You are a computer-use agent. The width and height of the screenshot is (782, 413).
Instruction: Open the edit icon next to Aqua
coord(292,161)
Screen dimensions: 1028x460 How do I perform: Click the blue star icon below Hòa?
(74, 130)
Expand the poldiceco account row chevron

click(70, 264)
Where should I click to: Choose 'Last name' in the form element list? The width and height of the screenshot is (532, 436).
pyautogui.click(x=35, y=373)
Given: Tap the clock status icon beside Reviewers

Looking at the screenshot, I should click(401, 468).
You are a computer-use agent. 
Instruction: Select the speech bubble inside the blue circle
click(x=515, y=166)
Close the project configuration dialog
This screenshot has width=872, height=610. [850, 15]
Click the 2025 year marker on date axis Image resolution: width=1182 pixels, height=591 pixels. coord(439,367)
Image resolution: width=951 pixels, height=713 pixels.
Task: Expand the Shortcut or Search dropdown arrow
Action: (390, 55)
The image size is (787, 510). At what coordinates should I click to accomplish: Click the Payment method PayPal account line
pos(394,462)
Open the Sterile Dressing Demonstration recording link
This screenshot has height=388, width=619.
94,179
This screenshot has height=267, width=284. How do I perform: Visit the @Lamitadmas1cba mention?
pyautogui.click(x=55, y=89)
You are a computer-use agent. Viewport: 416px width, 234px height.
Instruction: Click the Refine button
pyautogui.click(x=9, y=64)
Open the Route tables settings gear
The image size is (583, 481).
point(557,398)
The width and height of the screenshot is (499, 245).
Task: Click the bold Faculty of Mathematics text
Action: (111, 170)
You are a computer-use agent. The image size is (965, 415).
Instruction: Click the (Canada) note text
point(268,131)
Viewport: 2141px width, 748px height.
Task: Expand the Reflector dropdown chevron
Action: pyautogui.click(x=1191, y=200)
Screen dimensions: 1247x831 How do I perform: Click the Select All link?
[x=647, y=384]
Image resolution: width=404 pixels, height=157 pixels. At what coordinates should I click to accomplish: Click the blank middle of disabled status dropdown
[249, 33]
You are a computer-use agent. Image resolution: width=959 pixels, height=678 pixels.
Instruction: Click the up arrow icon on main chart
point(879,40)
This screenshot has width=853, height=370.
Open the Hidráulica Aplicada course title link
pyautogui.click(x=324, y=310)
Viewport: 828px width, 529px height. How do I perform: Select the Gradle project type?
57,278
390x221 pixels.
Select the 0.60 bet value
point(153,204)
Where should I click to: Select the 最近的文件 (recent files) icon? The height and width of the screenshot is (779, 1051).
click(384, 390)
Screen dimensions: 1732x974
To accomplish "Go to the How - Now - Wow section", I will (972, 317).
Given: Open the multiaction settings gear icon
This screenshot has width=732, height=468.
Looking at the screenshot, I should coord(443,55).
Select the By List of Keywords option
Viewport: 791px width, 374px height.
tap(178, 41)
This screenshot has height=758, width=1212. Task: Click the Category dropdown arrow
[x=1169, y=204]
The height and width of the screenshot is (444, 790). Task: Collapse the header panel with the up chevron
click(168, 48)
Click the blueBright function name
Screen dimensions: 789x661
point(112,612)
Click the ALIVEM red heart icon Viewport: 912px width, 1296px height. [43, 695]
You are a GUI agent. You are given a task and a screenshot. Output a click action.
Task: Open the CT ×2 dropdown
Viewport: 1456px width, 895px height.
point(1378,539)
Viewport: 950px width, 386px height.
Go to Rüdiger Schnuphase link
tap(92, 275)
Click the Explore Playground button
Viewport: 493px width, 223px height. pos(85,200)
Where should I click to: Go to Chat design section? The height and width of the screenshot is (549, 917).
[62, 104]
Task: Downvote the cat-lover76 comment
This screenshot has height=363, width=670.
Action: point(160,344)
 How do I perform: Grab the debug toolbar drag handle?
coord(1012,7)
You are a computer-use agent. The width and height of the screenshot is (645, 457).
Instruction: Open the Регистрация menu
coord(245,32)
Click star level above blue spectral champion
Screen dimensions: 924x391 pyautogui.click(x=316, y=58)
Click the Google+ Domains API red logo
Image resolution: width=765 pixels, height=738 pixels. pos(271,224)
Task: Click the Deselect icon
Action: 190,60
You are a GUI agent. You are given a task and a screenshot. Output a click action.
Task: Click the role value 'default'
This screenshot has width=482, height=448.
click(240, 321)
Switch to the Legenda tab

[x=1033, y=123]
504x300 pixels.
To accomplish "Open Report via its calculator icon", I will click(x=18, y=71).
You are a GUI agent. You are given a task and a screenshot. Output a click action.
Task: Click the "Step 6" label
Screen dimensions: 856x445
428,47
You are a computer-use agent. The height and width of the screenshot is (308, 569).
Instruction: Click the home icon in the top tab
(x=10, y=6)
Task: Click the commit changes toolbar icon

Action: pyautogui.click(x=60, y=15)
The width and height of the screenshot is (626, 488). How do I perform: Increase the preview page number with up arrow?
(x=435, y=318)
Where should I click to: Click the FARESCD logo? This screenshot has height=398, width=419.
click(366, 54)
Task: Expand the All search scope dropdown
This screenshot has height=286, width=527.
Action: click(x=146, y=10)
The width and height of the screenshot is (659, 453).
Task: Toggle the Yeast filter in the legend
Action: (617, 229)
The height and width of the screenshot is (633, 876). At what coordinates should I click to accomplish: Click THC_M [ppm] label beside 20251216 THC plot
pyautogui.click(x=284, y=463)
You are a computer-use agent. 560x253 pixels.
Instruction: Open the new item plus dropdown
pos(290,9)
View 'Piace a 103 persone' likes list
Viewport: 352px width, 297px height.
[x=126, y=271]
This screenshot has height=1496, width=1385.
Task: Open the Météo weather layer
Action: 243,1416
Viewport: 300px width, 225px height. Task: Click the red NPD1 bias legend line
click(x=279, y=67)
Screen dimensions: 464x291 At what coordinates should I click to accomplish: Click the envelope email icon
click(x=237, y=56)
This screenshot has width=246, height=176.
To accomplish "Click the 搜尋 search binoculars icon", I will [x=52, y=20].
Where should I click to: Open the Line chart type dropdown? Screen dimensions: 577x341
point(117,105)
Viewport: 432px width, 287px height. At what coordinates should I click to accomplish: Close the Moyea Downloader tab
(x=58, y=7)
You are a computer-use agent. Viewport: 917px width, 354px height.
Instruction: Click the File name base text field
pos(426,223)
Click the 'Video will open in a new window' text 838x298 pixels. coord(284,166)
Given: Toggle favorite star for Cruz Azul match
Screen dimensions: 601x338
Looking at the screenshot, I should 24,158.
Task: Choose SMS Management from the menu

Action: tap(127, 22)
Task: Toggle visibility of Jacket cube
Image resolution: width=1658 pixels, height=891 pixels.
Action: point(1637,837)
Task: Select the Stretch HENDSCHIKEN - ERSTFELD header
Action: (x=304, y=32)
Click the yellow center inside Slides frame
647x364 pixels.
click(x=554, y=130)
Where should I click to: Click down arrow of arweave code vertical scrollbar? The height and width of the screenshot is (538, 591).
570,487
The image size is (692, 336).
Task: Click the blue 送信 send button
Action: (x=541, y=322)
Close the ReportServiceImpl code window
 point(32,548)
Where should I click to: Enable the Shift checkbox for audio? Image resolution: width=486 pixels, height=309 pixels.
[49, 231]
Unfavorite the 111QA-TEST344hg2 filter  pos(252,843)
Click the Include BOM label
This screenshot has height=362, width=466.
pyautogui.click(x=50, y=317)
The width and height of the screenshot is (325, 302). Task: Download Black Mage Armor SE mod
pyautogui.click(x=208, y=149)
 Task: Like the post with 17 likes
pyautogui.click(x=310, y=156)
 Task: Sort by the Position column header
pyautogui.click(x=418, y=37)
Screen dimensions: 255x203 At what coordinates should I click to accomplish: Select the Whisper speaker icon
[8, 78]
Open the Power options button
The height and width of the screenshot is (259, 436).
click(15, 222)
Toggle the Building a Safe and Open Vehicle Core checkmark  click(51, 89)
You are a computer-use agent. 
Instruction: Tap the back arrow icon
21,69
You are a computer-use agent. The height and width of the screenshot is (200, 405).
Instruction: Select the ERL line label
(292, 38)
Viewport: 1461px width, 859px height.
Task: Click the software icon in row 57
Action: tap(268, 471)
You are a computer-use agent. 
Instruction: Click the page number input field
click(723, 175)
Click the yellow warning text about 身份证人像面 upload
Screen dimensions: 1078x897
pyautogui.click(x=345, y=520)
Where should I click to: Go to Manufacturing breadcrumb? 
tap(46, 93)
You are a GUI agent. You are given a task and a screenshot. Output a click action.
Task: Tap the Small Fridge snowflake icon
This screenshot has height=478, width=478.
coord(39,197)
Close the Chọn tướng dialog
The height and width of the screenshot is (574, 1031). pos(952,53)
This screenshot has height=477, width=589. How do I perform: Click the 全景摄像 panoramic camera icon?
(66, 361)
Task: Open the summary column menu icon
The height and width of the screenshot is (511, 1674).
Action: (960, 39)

····················

▶ _TASK BRIEF_
Repeat, exactly as they stand above, the lines from the line with "View 'Piace a 103 persone' likes list" to the line with "Task: Toggle visibility of Jacket cube", both lines included.

▶ _EXERCISE OUTPUT_
View 'Piace a 103 persone' likes list
Viewport: 352px width, 297px height.
[x=126, y=271]
This screenshot has height=1496, width=1385.
Task: Open the Météo weather layer
Action: 243,1416
Viewport: 300px width, 225px height. Task: Click the red NPD1 bias legend line
click(x=279, y=67)
Screen dimensions: 464x291 At what coordinates should I click to accomplish: Click the envelope email icon
click(x=237, y=56)
This screenshot has width=246, height=176.
To accomplish "Click the 搜尋 search binoculars icon", I will [x=52, y=20].
Where should I click to: Open the Line chart type dropdown? Screen dimensions: 577x341
point(117,105)
Viewport: 432px width, 287px height. At what coordinates should I click to accomplish: Close the Moyea Downloader tab
(x=58, y=7)
You are a computer-use agent. Viewport: 917px width, 354px height.
Instruction: Click the File name base text field
pos(426,223)
Click the 'Video will open in a new window' text 838x298 pixels. coord(284,166)
Given: Toggle favorite star for Cruz Azul match
Screen dimensions: 601x338
Looking at the screenshot, I should 24,158.
Task: Choose SMS Management from the menu

Action: tap(127, 22)
Task: Toggle visibility of Jacket cube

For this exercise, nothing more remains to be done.